Report back each line of the data that contains the word "screenshot".

Source records =
^^^^

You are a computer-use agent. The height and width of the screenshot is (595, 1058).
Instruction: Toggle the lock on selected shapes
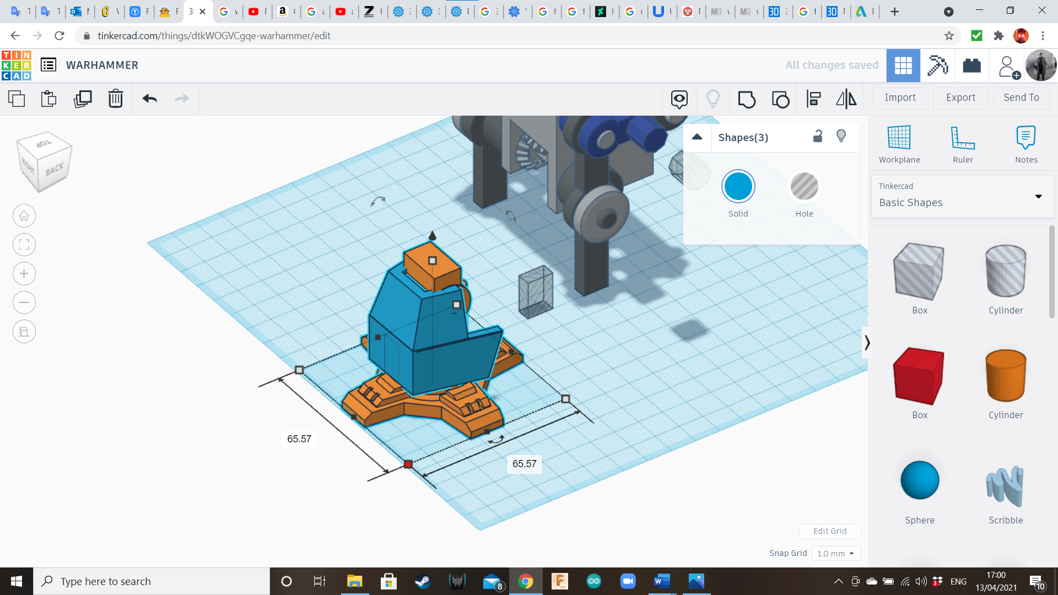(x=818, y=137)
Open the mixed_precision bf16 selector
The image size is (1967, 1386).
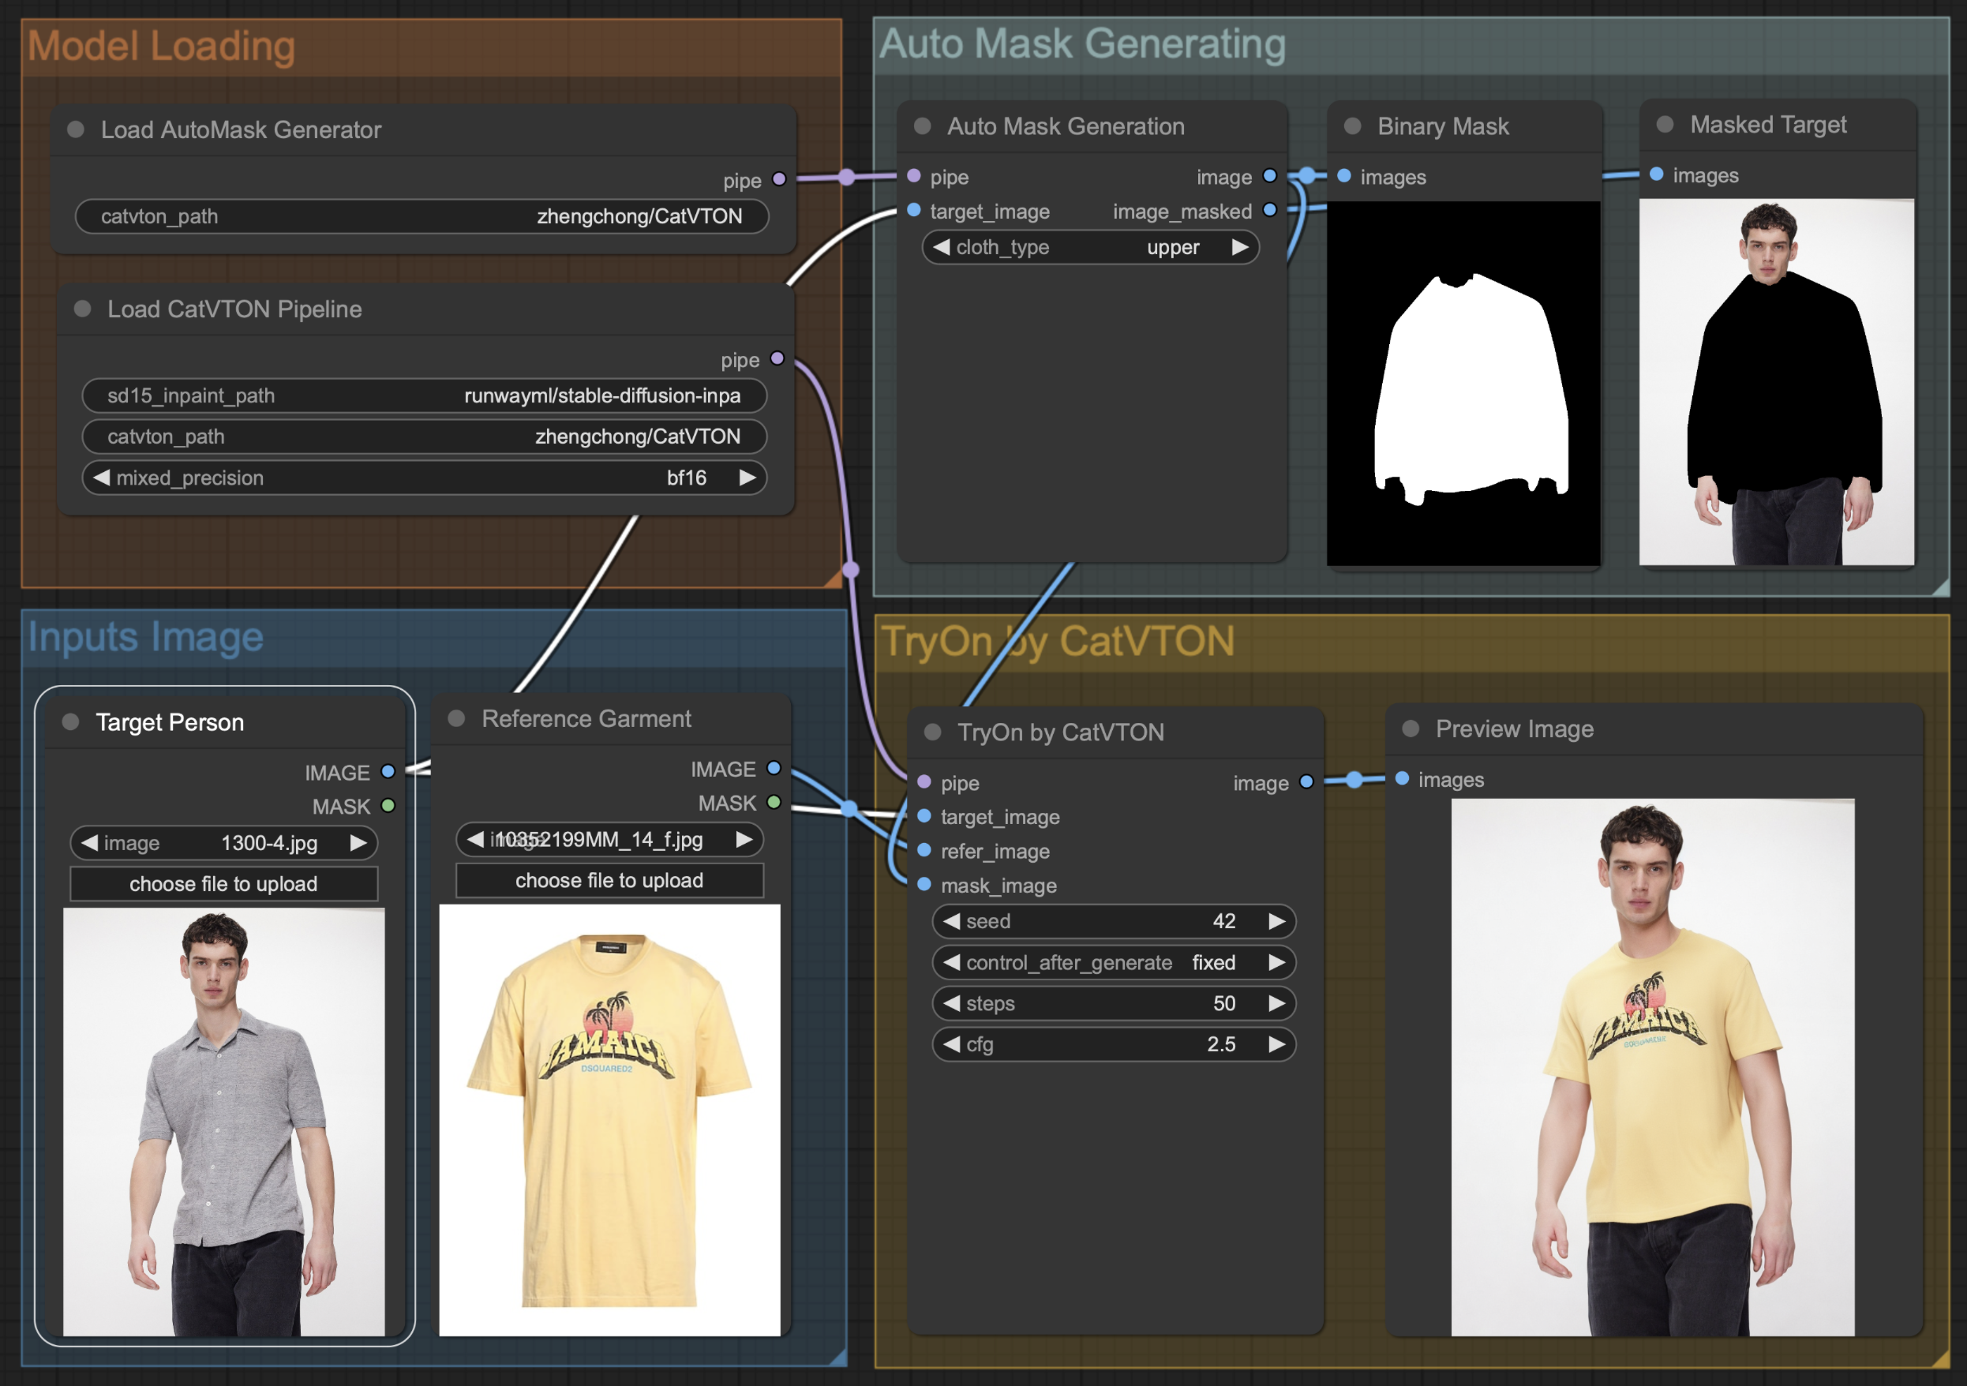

^^^^

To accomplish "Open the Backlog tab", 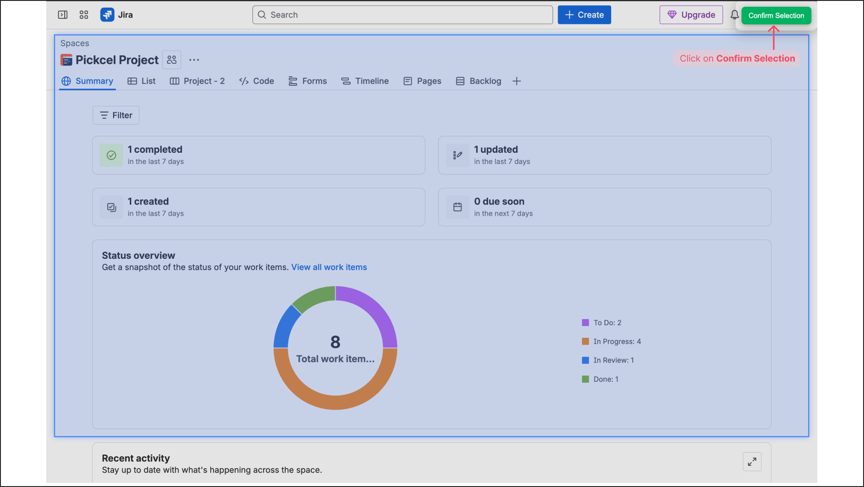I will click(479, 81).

^^^^

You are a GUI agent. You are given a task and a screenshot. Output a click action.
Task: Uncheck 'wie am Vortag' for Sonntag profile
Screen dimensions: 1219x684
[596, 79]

^^^^

Result of this task =
You are a computer-use agent. The height and width of the screenshot is (595, 1058).
You are a GUI agent. You are given a task and a screenshot. Output a click action.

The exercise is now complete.